RENAISSANCE HUMANISM
What historical developments helped to start Renaissance humanism?
The historical period of the Renaissance is usually considered to include the years from 1450 to 1600. This time is associated with the transition between the medieval and modern periods. From its beginnings in Italy, the Renaissance was marked by a new interest in literature, poetry, and painting in a shift of attention from the mainly religious preoccupations of life in the Middle Ages to the secular, perceptible world. The Western world changed, along with this transformation of values: the Copernican revolution radically reconfigured the place of human life in the physical cosmos; inquiries leading to the scientific revolution began; seeds for nation states were sown in political thought and action; the great age of exploration and travel by Europeans to Asia, Africa, and the Americas for adventure, science, and wealth began. All of these factors during the Renaissance changed the course of philosophy.
What was Marsilio Ficino's contribution to the spirit of the Renaissance?
Marsilio Ficino (1433-1499) was ordained a priest in 1473, and from the center of cultural life in Florence he attempted to draw people to Christ through Platonism. Although he was the first to translate Plato's dialogues into Latin, he was not a purist; he also provided translations of Plotinus (205-270) and other Neoplatonists.
Ficino believed that Plato got his ideas from a legendary Egyptian magician, Hermes Trismegistus, whose work he also translated. Ficino claimed a form of wisdom that combines religion and philosophy. His own Three Books on Life suggested the idea of a world soul that was connected to the world's body by occult means. In human beings, a similar relationship holds insofar as the "astral body" connects body and soul. This parallel structure of the world and human beings is what makes spiritual advancement, as well as the attainment of worldly goods, possible through the practice of magic.

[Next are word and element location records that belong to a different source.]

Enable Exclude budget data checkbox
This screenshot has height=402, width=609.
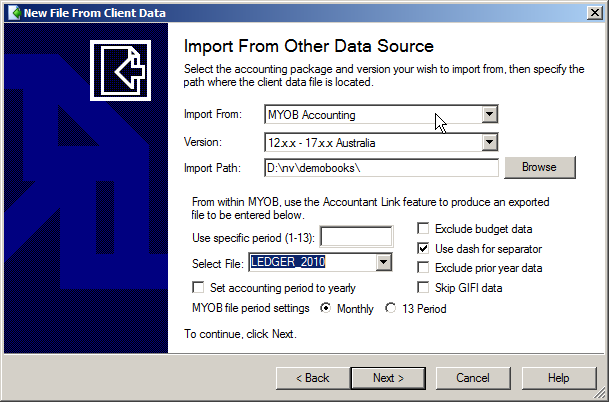click(424, 228)
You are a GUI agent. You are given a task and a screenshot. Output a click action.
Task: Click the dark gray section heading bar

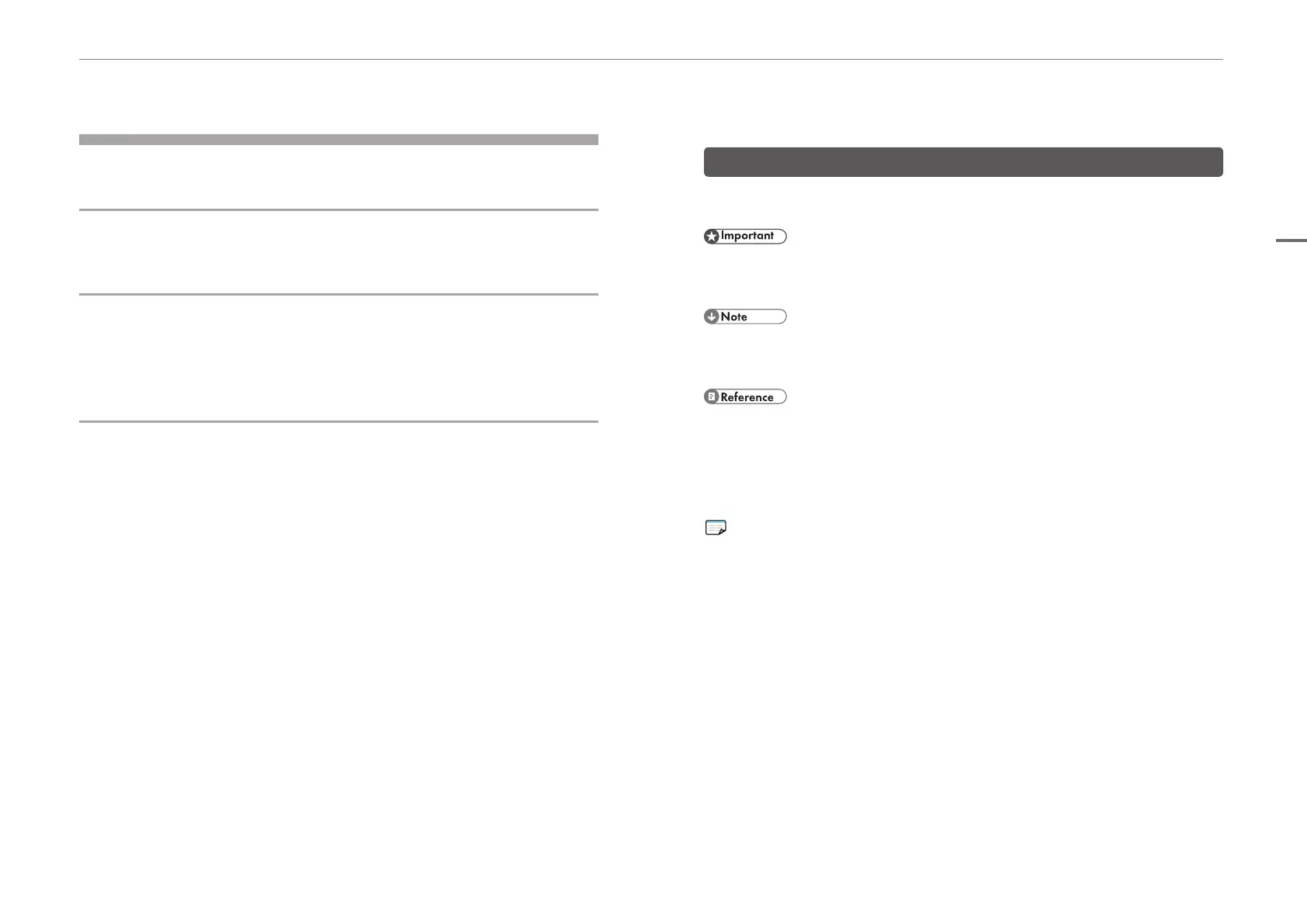[x=963, y=162]
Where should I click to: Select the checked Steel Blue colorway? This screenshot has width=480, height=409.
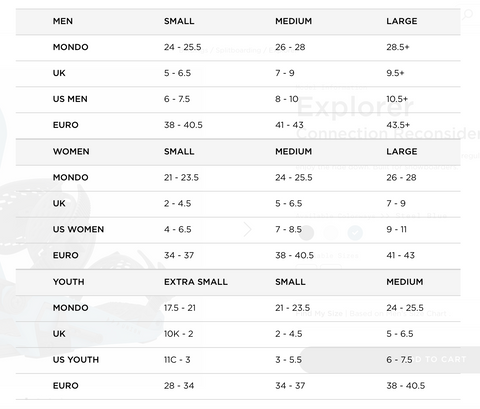pos(355,233)
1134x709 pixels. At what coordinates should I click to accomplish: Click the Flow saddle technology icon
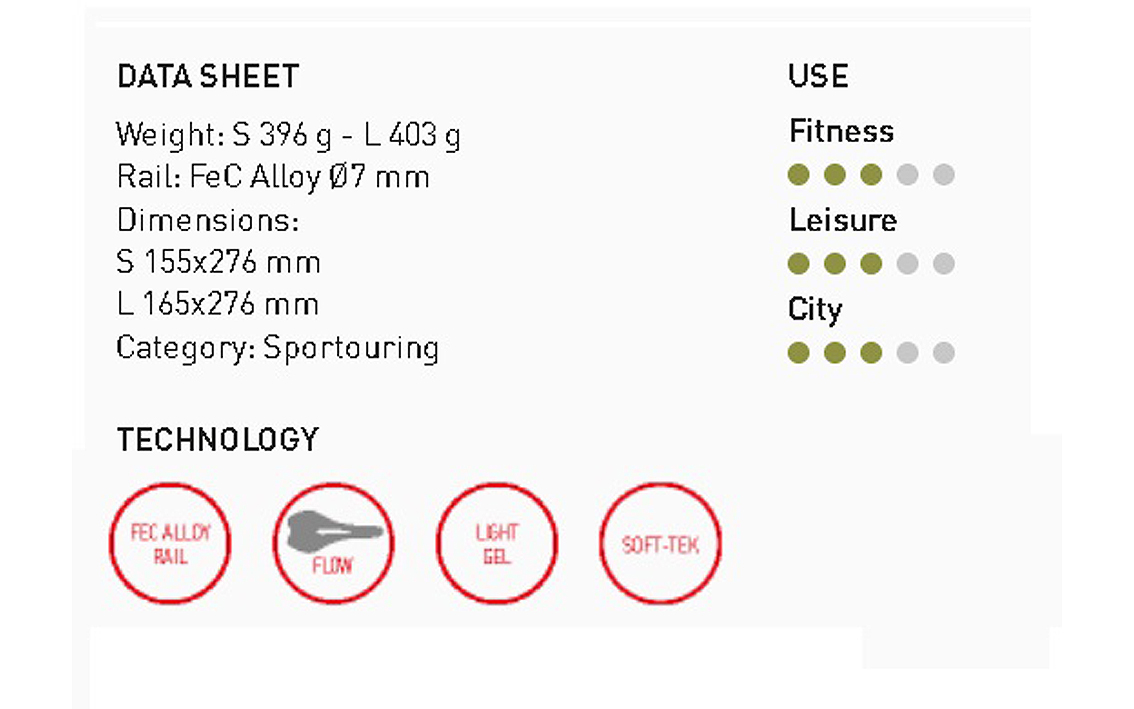(x=333, y=544)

Ficino's worldview and spiritual beliefs were so clearly opposed to Aristotelian Christianity—as well as probably being heretical—that their very circulation signaled important cultural changes, if not the demise of orthodoxy.
Marsilio Ficino was a priest who used the works of Plato to argue for Christianity (Art Archive).
What was Pico Della Mirandola known for?
Giovanni Pico Della Mirandola (14631494) is most famous for his "Oration on the Dignity of Man," which was the introduction to his 900 Theses, which he wrote in order to debate publicly in Rome. A papal commission censored 13 of the theses, but after Pico attempted to justify them with his Apology, they were all condemned by Pope Innocent VIII (1432-1492).
Pico sought refuge in France, and after he was imprisoned there he went back home to Florence, where he continued his writing. He had a strong interest in the same hermetic tradition introduced by Ficino, although he argued against part of it in his Disputations against Astrology.
While Pico's "Oration on the Dignity of Man" has been heralded as a classic example of Renaissance humanism, Pico believed that the dignity of man was located in his proper place in the cosmos. The freedom of man, which Pico is so famous for proclaiming, is thus not the freedom for human beings to create themselves or chart their own destinies, but rather the traditional christian freedom of being able to choose between good and evil as defined by christianity.
Giovanni Pico Della Mirandola was persecuted by the Church for his "Oration on the Dignity of Man" (iStock).